Fans of live events are set to benefit from new rules coming into force today (6 April) which will demand more information from sellers on secondary ticket websites to better protect fans from rip-off prices.

For the first time resellers will have to quote the ‘unique ticket number’ (UTN) to a buyer, if the event organiser specifies one, helping to identify the ticket’s seat, standing area or location.

Current guidance requiring the disclosure of any restrictions and the original price of tickets have also been clarified today in order to improve compliance from businesses, ensuring better deals for customers.

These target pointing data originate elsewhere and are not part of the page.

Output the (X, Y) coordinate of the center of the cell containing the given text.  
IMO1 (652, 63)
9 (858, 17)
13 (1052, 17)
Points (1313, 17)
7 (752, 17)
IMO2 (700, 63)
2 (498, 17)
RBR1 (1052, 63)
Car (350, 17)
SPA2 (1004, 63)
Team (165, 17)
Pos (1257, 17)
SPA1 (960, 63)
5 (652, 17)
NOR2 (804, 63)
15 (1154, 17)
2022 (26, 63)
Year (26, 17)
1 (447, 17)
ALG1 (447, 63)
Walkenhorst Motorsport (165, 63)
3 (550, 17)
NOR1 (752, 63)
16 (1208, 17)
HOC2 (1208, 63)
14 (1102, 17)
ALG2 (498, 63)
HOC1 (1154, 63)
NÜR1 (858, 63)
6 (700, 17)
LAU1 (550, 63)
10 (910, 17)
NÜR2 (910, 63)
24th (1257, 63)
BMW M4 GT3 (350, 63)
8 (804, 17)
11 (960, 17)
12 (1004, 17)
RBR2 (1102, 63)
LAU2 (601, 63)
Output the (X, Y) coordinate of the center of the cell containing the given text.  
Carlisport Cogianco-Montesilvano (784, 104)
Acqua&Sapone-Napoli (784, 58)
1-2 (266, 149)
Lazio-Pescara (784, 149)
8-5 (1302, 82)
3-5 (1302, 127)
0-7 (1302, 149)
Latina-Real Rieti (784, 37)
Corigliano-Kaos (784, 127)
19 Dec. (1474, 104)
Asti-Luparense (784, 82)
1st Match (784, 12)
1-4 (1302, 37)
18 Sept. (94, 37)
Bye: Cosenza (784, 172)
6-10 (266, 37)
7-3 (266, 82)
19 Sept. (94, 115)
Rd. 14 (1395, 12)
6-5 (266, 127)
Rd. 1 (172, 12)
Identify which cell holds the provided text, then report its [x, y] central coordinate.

Consumer Minister Andrew Griffiths said: “Fans have a right to know exactly what they’re signing up to on ticket resale websites, but all too often people are left feeling ripped off when the ticket doesn’t match expectations.

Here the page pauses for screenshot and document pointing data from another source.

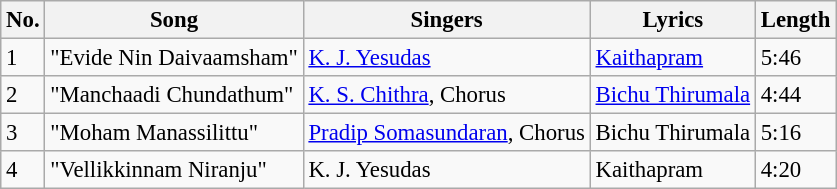
"Evide Nin Daivaamsham" [174, 58]
Pradip Somasundaran, Chorus [446, 133]
Singers [446, 20]
5:46 [795, 58]
2 [23, 95]
"Manchaadi Chundathum" [174, 95]
No. [23, 20]
Length [795, 20]
Lyrics [672, 20]
"Vellikkinnam Niranju" [174, 170]
5:16 [795, 133]
K. S. Chithra, Chorus [446, 95]
4:20 [795, 170]
Song [174, 20]
3 [23, 133]
4:44 [795, 95]
4 [23, 170]
1 [23, 58]
"Moham Manassilittu" [174, 133]
Search for the cell housing the specified text and yield its (X, Y) center coordinate. 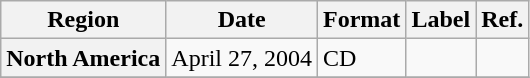
Date (242, 20)
Region (84, 20)
Format (362, 20)
North America (84, 58)
Label (441, 20)
Ref. (502, 20)
CD (362, 58)
April 27, 2004 (242, 58)
Identify which cell holds the provided text, then report its (x, y) central coordinate. 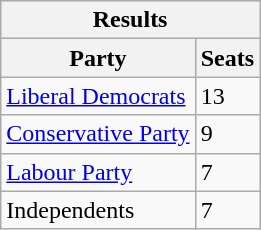
Seats (227, 58)
Labour Party (98, 172)
Liberal Democrats (98, 96)
Results (130, 20)
Party (98, 58)
Independents (98, 210)
13 (227, 96)
9 (227, 134)
Conservative Party (98, 134)
Determine the [X, Y] coordinate at the center of the cell enclosing the given text.  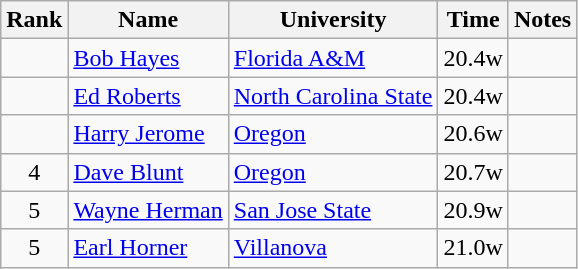
Ed Roberts [148, 96]
Rank [34, 20]
20.7w [473, 172]
Notes [542, 20]
Dave Blunt [148, 172]
21.0w [473, 248]
North Carolina State [333, 96]
University [333, 20]
Florida A&M [333, 58]
Bob Hayes [148, 58]
20.9w [473, 210]
San Jose State [333, 210]
Name [148, 20]
Wayne Herman [148, 210]
Harry Jerome [148, 134]
4 [34, 172]
20.6w [473, 134]
Earl Horner [148, 248]
Time [473, 20]
Villanova [333, 248]
Capture the cell that displays the provided text and extract its (X, Y) central coordinate. 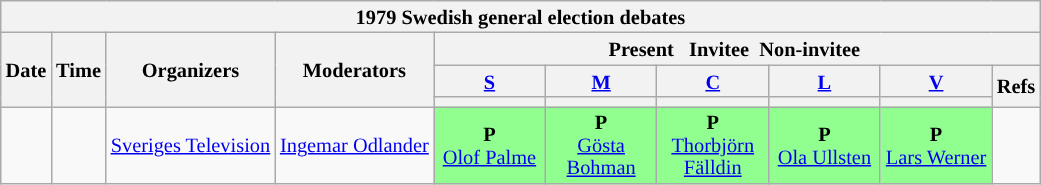
PGösta Bohman (601, 144)
Moderators (354, 69)
Time (78, 69)
L (825, 81)
Present Invitee Non-invitee (737, 48)
C (713, 81)
Refs (1016, 86)
POla Ullsten (825, 144)
Ingemar Odlander (354, 144)
Date (26, 69)
M (601, 81)
PLars Werner (936, 144)
PThorbjörn Fälldin (713, 144)
V (936, 81)
Sveriges Television (190, 144)
Organizers (190, 69)
POlof Palme (490, 144)
S (490, 81)
1979 Swedish general election debates (520, 16)
Search for the cell housing the specified text and yield its [X, Y] center coordinate. 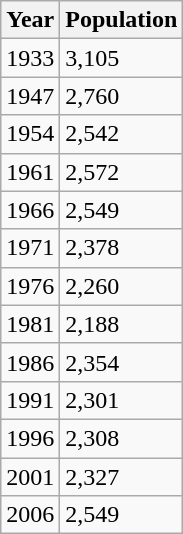
1986 [30, 362]
1976 [30, 286]
Year [30, 20]
3,105 [122, 58]
2,301 [122, 400]
1947 [30, 96]
2,354 [122, 362]
1966 [30, 210]
1981 [30, 324]
1954 [30, 134]
1991 [30, 400]
2,260 [122, 286]
2001 [30, 477]
2,308 [122, 438]
2,572 [122, 172]
1961 [30, 172]
1971 [30, 248]
Population [122, 20]
2,542 [122, 134]
2006 [30, 515]
2,188 [122, 324]
2,327 [122, 477]
1996 [30, 438]
2,378 [122, 248]
2,760 [122, 96]
1933 [30, 58]
Return [x, y] of the center of cell containing provided text 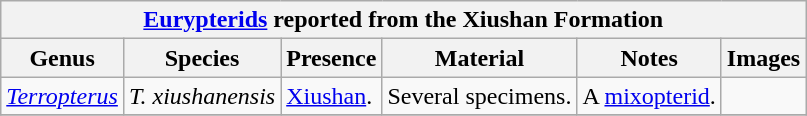
Notes [649, 58]
Eurypterids reported from the Xiushan Formation [404, 20]
Terropterus [62, 96]
Material [480, 58]
T. xiushanensis [202, 96]
Presence [332, 58]
Xiushan. [332, 96]
Several specimens. [480, 96]
Species [202, 58]
Images [763, 58]
Genus [62, 58]
A mixopterid. [649, 96]
From the cell containing the given text, extract its center point as [x, y] coordinate. 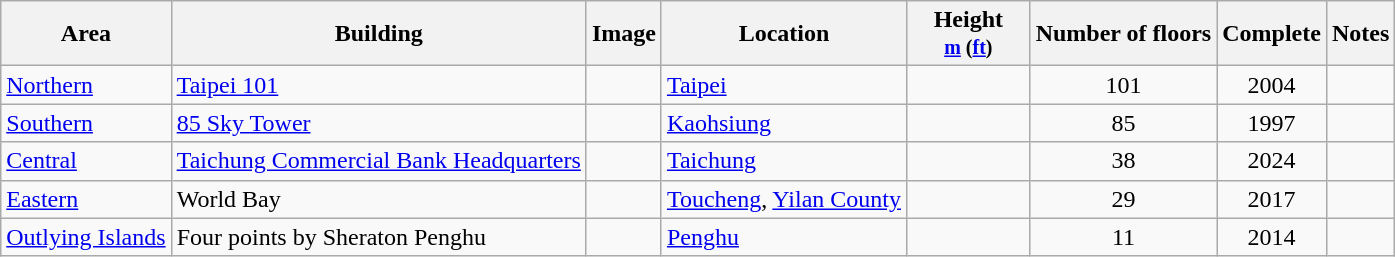
Toucheng, Yilan County [784, 199]
Area [86, 34]
Taichung Commercial Bank Headquarters [378, 161]
Four points by Sheraton Penghu [378, 237]
2004 [1272, 85]
Kaohsiung [784, 123]
2017 [1272, 199]
85 [1124, 123]
2014 [1272, 237]
Number of floors [1124, 34]
Taipei 101 [378, 85]
11 [1124, 237]
Location [784, 34]
Complete [1272, 34]
Central [86, 161]
Heightm (ft) [969, 34]
Taipei [784, 85]
Image [624, 34]
Outlying Islands [86, 237]
Eastern [86, 199]
Building [378, 34]
2024 [1272, 161]
85 Sky Tower [378, 123]
Southern [86, 123]
38 [1124, 161]
101 [1124, 85]
Notes [1360, 34]
Taichung [784, 161]
Northern [86, 85]
1997 [1272, 123]
29 [1124, 199]
Penghu [784, 237]
World Bay [378, 199]
Provide the [x, y] coordinate of the cell's center where the given text is located.  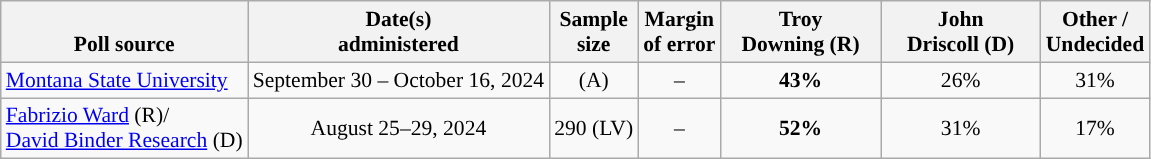
17% [1095, 128]
(A) [594, 80]
Date(s)administered [398, 32]
Other /Undecided [1095, 32]
JohnDriscoll (D) [961, 32]
Montana State University [124, 80]
43% [800, 80]
Samplesize [594, 32]
Poll source [124, 32]
TroyDowning (R) [800, 32]
Marginof error [679, 32]
290 (LV) [594, 128]
September 30 – October 16, 2024 [398, 80]
Fabrizio Ward (R)/David Binder Research (D) [124, 128]
August 25–29, 2024 [398, 128]
52% [800, 128]
26% [961, 80]
Return (X, Y) of the center of cell containing provided text 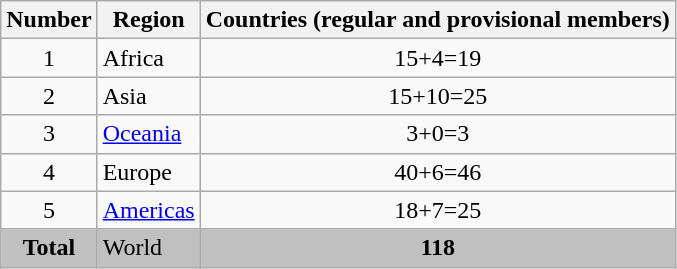
3 (49, 134)
Americas (148, 210)
World (148, 248)
Europe (148, 172)
Africa (148, 58)
Total (49, 248)
40+6=46 (438, 172)
18+7=25 (438, 210)
Region (148, 20)
Asia (148, 96)
3+0=3 (438, 134)
4 (49, 172)
Countries (regular and provisional members) (438, 20)
Oceania (148, 134)
2 (49, 96)
118 (438, 248)
5 (49, 210)
Number (49, 20)
15+10=25 (438, 96)
15+4=19 (438, 58)
1 (49, 58)
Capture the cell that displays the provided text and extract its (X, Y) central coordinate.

“We are already taking steps to crack down on touts using ‘bots’ to bulk buy tickets for resale and today’s new rules will also improve transparency in this market.”

Adam Webb, Campaign Manager, FanFair Alliance said: “So-called secondary ticketing sites should now have complete clarity of their legal obligations.

“Combined with enforcement action, these welcome updates and additions to consumer law will result in greater protection for audiences and help development of a more transparent and fan-friendly ticket resale market.”

Margot James, Minister for Digital and the Creative Industries, said: “We want real fans to get the chance to see their favourite stars at a fair price and we are clamping down on touts using bots to buy huge numbers of tickets, only to sell them on at rip-off prices.

“These new measures will give consumers even greater protection and transparency in the secondary market, helping Britain’s live events scene to continue to thrive.”

From today ticket resellers must identify the location to which the ticket provides access – such as the particular seat or standing area of the venue.

They must also disclose any restrictions around who can use the ticket or how it must be used (e.g. alongside ID of the original buyer) and disclose the original price of the ticket.

The CMA is taking enforcement action against secondary ticketing websites suspected of breaking consumer law.